Anomaly detection in sequence data is becoming more and more important to detect intrusions in cyber security. PCA is a simple and mature statistical technique widely used in anomaly detection.
PCA uses the Singular Value Decomposition (SVD) to find low rank representations of the data. The robust version of PCA (RPCA) identifies a low rank representation, random noise, and a set of outliers by repeatedly calculating the SVD and applying “thresholds” to the singular values and error for each iteration.

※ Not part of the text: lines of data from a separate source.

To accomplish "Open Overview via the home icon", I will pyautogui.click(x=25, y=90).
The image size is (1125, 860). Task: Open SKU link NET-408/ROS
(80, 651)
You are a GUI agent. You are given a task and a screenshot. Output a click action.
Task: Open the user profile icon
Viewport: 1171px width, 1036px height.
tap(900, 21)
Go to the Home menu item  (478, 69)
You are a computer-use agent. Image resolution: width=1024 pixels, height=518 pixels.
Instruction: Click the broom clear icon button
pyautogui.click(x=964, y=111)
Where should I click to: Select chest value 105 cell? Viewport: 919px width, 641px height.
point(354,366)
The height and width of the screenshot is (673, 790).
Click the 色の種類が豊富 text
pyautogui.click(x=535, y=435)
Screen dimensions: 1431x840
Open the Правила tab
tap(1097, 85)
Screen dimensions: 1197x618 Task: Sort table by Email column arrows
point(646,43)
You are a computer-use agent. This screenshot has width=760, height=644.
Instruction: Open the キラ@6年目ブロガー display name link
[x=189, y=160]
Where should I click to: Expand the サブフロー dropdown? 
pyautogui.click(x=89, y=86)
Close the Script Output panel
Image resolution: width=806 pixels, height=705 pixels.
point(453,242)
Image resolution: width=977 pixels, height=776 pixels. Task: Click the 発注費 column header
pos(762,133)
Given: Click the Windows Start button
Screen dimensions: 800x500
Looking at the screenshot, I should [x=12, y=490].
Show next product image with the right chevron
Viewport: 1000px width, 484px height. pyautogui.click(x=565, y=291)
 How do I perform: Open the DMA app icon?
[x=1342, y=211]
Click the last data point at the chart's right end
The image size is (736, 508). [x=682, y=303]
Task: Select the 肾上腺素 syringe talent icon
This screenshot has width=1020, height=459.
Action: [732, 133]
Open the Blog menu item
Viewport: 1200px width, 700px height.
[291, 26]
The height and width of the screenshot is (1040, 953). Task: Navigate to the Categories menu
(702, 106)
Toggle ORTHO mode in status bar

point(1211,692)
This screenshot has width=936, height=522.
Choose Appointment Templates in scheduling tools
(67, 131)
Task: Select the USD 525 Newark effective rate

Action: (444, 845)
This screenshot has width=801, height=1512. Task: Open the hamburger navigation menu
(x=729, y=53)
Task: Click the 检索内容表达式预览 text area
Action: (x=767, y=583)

A robust algorithm is paramount to the success of any anomaly detection system and RPCA has worked very well for detecting anomalies.
WHAT IS RPCA?
Robust Principal Component Analysis Robust Principal Component Analysis (RPCA) is an adjusted statistical approach of PCA which works with corrupted observations and outliers [25]. While PCA is susceptible to outliers as previously stated, RPCA can detect a more accurate low dimensional space to be recovered, and that is why RPCA is necessary over standard PCA for anomaly detection in the network data. RPCA works to recover a low-rank matrix L and a sparse matrix S from corrupted measurements, which in the case of network data would be the anomalies of the data set. Robust PCA works in conjunction with the Singular Value Decomposition (SVD) factorization method of separating matrices into distinct unitary and diagonal matrices, giving an optimization problem as follows:
min(L,S)||L||∗ +λ||S||1
subject to, |M −(L + S)| ≤ ε
In this equation, L is the low rank matrix which can be factorized as an SVD, ||L||∗ is the nuclear norm of L (the sum of the singular values), λ is the coupling constant between L and S, ||S||1 is the sum of the entries S, and ε is the matrix of point-wise error constants that improve the noise generated from real world data. Due to the nature of the network data, traditional PCA would be too receptive to outliers and would prove to be ineffective and anomaly detection. As a result, RPCA was the statistical method chosen for anomaly detection.
SureLog impelents Robust Principle Component Analysis (RPCA) with Netflix SURUs
WHAT IS UEBA?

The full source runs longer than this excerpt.